Proof of Chain Rule: Understanding the Limits

[mcastillo356]

TL;DR

I've got a proof of the Chain Rule, but basic questions about basic steps

First I quote the text, and then the attempts to solve the doubts:

"Proof of the Chain Rule

Be $f$ a differentiable function at the point $u=g(x)$, with $g$ a differentiable function at $x$. Be the function $E(k)$ described this way:
$$E(0)=0$$
$$E(k)=\dfrac{f(u+k)-f(u)}{k}-f'(u)\qquad\mbox{if}\;k\neq 0$$

By definition of derivative, $\lim_{k \to{0}}{E(k)}=f'(u)-f'(u)=0=E(0)$, so $E(k)$ is continuous in $k=0$. Also, be $k=0$ or not, we have

$$f(u+k)-f(u)=(f'(u)+E(k))k$$

Be now $u=g(x)$ and $k=g(x+h)-g(x)$, so $u+k=g(x+h)$; we obtain

$$f(g(x+h))-f(g(x))=(f'(g(x))+E(k))(g(x+h)-g(x))$$

As $g$ is differentiable at $x$, $\lim_{h \to{0}}{[g(x+h)-g(x)]/h}=g'(x)$. Also, $g$ is continuous at $x$, by Theorem 1

Spoiler: Theorem 1

THEOREM 1 Being differentiable means being continous

If $f$ is differentiable at $x$, we know it exists

$$\displaystyle\lim_{h \to{0}}{\dfrac{f(x+h)-f(x)}{h}}=f'(x)$$

Using the rules of limits (Theorem 2 of section 1.2)

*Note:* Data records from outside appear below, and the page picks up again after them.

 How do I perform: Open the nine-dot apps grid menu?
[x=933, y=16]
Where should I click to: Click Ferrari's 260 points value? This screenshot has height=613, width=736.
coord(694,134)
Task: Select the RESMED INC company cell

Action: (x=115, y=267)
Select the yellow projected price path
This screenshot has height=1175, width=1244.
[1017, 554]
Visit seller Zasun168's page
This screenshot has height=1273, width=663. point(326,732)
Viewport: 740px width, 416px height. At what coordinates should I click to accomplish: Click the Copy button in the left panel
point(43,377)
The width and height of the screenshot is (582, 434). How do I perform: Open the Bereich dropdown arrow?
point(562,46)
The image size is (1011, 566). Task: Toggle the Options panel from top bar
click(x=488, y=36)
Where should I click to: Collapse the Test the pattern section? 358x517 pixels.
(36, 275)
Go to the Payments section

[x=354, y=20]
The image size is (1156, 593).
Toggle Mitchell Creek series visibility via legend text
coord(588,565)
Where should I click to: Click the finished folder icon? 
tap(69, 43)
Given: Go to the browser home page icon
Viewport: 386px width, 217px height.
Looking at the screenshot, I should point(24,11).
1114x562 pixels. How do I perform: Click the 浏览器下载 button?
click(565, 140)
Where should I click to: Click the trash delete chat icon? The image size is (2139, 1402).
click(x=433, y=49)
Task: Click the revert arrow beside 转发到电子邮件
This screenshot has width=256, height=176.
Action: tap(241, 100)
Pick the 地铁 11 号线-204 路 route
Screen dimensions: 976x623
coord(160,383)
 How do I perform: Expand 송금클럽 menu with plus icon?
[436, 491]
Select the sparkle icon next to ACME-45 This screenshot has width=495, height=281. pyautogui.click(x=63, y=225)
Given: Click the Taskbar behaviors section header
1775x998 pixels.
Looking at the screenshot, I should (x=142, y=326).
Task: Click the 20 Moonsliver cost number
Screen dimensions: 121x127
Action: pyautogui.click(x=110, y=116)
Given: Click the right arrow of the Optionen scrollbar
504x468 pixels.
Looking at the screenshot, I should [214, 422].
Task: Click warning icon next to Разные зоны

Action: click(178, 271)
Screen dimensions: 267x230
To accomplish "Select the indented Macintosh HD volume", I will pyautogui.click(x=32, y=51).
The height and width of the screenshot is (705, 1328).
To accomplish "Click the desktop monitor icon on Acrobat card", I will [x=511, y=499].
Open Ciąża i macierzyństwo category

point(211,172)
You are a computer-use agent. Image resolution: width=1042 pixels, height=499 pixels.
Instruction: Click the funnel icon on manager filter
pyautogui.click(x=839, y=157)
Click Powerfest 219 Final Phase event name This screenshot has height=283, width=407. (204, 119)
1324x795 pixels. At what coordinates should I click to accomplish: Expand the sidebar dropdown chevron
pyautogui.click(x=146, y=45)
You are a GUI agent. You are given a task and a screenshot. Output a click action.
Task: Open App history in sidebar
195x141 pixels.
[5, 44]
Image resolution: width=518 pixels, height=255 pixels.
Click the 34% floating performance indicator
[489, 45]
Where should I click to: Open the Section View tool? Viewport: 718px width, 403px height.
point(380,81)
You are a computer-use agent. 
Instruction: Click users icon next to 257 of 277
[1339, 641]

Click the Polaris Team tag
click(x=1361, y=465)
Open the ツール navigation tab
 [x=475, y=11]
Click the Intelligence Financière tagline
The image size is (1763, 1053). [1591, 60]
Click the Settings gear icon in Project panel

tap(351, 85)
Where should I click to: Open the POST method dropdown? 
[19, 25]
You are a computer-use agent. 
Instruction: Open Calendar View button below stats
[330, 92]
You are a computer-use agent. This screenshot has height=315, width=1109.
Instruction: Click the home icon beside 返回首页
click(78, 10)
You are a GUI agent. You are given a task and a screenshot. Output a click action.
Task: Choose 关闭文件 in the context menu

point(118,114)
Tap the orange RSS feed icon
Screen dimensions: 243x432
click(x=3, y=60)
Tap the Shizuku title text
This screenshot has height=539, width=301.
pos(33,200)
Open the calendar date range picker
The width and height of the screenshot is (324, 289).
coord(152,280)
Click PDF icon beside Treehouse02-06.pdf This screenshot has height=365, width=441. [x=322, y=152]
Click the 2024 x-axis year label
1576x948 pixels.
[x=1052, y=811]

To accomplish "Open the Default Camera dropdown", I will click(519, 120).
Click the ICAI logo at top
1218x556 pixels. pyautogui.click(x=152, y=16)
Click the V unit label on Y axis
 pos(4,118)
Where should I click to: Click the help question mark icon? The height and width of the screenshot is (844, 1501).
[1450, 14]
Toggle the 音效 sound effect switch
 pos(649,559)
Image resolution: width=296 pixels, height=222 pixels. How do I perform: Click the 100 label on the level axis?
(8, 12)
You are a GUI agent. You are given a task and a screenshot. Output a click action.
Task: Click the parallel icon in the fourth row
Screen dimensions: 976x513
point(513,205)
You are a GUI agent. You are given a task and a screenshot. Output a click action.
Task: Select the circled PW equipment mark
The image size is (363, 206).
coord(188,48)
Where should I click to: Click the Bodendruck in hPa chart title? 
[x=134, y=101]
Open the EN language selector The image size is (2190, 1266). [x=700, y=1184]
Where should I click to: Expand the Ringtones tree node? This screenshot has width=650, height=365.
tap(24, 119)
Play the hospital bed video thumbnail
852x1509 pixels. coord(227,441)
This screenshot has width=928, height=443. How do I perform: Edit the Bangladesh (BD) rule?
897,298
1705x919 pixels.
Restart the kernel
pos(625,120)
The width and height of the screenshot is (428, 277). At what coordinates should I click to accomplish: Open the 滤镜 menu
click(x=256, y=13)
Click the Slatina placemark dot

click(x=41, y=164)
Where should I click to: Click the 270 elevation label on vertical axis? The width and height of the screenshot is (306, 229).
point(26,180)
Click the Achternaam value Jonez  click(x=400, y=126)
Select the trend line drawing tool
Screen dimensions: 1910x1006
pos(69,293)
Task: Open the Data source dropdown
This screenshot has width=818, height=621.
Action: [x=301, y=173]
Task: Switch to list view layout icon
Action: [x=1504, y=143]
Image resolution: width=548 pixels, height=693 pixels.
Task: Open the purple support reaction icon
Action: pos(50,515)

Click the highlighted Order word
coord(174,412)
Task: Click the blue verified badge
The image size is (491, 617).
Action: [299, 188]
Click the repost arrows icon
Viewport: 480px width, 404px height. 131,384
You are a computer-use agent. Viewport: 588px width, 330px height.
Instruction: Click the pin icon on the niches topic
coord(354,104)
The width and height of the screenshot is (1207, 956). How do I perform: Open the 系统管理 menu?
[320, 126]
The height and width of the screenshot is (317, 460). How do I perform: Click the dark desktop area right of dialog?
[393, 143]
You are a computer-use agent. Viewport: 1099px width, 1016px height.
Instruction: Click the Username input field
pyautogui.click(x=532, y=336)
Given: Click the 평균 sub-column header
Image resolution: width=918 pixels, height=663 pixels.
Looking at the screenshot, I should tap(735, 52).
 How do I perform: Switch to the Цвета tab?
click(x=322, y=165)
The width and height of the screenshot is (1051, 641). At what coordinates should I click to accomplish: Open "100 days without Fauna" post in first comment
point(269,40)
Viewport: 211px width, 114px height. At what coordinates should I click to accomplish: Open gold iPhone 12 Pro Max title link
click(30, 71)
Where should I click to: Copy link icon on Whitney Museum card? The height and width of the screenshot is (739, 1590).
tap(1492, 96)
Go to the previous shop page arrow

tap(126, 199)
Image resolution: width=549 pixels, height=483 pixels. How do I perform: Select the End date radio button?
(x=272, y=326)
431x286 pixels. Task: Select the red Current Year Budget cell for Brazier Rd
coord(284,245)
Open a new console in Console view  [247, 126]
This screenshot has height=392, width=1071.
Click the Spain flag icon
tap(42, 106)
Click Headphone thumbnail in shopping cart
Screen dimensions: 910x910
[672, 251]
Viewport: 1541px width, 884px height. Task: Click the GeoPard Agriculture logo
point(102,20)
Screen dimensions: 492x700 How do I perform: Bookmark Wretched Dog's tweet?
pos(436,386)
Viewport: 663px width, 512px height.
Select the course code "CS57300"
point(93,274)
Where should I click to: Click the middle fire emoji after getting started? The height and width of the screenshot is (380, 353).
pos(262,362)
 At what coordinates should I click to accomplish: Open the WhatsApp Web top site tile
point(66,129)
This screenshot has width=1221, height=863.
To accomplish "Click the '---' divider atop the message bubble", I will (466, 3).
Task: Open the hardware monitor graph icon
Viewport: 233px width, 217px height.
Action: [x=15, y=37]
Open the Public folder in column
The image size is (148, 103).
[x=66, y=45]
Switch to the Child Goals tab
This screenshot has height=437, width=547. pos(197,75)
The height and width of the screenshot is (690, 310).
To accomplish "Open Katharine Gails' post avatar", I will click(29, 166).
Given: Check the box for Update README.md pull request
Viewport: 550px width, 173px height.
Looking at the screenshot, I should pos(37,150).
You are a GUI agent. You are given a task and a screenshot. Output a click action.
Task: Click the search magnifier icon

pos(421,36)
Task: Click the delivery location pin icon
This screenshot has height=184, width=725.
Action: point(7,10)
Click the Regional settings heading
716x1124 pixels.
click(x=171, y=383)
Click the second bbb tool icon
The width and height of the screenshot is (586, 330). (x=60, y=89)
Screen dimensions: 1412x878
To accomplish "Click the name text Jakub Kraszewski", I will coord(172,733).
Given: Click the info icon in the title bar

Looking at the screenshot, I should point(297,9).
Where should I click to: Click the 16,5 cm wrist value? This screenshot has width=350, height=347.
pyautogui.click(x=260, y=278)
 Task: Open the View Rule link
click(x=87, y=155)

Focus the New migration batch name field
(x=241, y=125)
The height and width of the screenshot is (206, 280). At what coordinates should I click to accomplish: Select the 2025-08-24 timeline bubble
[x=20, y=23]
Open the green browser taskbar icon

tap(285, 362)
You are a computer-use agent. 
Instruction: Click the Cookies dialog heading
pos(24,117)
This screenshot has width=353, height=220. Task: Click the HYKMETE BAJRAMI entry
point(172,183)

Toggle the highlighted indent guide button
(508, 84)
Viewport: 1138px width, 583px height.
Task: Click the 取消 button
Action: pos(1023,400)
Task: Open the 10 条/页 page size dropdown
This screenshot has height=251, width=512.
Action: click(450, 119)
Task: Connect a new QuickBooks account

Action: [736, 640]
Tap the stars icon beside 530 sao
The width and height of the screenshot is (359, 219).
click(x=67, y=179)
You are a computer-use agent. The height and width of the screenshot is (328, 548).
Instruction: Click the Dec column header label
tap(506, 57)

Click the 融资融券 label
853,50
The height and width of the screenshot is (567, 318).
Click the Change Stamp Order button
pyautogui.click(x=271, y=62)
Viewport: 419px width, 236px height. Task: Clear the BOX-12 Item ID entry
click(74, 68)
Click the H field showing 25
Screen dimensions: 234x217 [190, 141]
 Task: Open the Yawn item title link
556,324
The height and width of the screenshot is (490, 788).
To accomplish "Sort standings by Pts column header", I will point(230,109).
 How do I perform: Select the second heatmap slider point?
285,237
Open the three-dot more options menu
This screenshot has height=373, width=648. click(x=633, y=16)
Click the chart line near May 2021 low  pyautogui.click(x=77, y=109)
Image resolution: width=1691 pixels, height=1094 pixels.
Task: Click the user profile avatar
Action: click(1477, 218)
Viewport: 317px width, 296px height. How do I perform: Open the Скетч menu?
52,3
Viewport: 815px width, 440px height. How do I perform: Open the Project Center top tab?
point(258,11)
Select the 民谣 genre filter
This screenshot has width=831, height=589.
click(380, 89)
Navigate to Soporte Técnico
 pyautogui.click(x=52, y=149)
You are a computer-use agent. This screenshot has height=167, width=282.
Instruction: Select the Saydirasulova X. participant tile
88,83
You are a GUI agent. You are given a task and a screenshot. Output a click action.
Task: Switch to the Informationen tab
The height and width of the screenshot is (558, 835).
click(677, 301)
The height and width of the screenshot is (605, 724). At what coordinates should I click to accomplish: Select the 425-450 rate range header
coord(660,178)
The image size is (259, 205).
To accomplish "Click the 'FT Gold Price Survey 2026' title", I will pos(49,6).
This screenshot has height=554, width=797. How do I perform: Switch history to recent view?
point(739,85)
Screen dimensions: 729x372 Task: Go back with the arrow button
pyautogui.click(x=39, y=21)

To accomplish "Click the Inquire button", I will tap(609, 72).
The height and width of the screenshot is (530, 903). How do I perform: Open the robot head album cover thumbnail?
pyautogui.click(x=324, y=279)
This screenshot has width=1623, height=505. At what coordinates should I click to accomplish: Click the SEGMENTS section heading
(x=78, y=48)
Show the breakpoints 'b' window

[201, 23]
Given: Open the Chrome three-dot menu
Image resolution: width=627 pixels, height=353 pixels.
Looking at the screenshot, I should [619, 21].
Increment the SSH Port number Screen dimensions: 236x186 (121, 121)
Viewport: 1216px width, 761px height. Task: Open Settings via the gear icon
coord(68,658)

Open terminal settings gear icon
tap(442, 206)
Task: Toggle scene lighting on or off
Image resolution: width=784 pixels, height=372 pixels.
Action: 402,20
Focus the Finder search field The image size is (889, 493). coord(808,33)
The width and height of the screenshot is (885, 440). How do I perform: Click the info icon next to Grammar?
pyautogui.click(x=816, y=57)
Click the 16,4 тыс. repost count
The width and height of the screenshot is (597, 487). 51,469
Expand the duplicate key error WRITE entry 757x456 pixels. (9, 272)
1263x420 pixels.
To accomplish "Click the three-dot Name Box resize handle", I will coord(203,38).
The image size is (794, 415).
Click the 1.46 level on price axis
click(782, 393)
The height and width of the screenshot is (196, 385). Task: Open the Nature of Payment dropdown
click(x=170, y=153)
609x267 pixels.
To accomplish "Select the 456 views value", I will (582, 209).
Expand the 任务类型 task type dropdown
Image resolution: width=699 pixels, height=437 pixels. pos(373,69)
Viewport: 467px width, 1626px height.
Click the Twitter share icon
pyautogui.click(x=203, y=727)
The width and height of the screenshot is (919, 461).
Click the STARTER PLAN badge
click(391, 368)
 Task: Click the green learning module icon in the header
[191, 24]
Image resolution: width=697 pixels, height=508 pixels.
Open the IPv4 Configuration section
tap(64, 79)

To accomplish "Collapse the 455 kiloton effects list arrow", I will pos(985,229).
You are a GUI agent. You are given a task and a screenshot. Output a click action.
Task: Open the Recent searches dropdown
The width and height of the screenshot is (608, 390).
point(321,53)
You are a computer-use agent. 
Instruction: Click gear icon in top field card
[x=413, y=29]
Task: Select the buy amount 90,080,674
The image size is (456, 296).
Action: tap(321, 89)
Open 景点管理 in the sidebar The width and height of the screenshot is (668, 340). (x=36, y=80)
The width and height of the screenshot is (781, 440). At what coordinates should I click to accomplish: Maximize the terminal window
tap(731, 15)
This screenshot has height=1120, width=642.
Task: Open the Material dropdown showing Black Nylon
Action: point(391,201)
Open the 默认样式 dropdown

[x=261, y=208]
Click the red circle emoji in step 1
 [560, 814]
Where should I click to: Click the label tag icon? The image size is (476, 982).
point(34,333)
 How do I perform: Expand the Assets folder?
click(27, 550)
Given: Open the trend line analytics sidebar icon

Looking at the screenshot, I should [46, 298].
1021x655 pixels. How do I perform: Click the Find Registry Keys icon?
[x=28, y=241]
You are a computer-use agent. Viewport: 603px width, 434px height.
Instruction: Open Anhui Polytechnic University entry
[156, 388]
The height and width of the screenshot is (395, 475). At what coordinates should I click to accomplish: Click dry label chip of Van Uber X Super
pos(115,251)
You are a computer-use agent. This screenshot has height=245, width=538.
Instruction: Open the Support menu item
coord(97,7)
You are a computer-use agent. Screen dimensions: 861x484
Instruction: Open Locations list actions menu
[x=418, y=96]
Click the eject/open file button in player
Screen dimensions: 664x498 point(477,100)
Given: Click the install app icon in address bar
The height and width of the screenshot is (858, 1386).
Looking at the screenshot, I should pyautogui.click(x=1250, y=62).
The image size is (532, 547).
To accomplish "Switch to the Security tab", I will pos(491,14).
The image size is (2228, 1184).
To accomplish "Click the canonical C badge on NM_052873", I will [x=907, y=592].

Spoiler: Theorem 2 of section 1.2

Rules for limits

If $\lim_{x \to a}{f(x)}=L$, $\lim_{x \to a}{g(x)}=M$, and $k$ is a constant, then

1. Limit of a sum: $\displaystyle\lim_{x \to{a}}{[f(x)+g(x)]}=L+M$
2. Limit of a subtraction: $\displaystyle\lim_{x \to{a}}{[f(x)+g(x)]}=L+M$
3. Limit of a product: $\displaystyle\lim_{x \to{a}}{f(x)g(x)}=LM$
4. Limit of a function multiplied by a constant: $\displaystyle\lim_{x \to{a}}{kf(x)}=kL$
5. Limit of a division: $\displaystyle\lim_{x \to a}{\dfrac{f(x)}{g(x)}}=\dfrac{L}{M}\qquad\mbox{if}\;M\neq 0$
If $m$ is an integer and $n$ a positive integer, then
6. Limit of a power: $\displaystyle\lim_{x \to{a}}{[f(x)]^{m/n}}=L^{m/n}$, whenever $L>0$ if $n$ is even, and $L\neq 0$ if $m<0$
If $f(x)\geq g(x)$ at an interval that contains $a$ inside, then
7. Order preservation: $L\geq M$

we have

$$\lim_{h \to{0}}{f(x+h)-f(x))}=\lim_{h \to{0}}{\left (\dfrac{f(x+h)-f(x)}{h}\right)(h)}=(f'(x))(0)=0$$

This is equivalent to $\lim_{h \to{0}}{f(x+h)=f(x)}$, and means $f$ is continous.So $\lim_{h \to{0}}{E(k)}=\lim_{h \to{0}}{(g(x+h)-g(h)=0}$. As $E$ is continuous in 0, $\lim_{h \to{0}}{E(k)}=\lim_{k \to{0}}{E(k)}=E(0)=0$. This way,

$$\dfrac{d}{dx}f(g(x))=\displaystyle\lim_{h \to{0}}{\dfrac{f(g(x+h))-f(g(x))}{h}}$$

$$ \qquad\qquad\qquad=\displaystyle\lim_{h \to{0}}{(f'(g(x)+E(k))\dfrac{g(x+h)-g(x)}{h}}$$

$$\qquad\qquad\qquad=(f'(g(x)+0)g(x)=f'(g(x))g'(x)$$

As we wanted to prove."

Doubts:

-¿$\lim_{h \to{0}}{E(k)}=\lim_{k \to{0}}{E(k)}$?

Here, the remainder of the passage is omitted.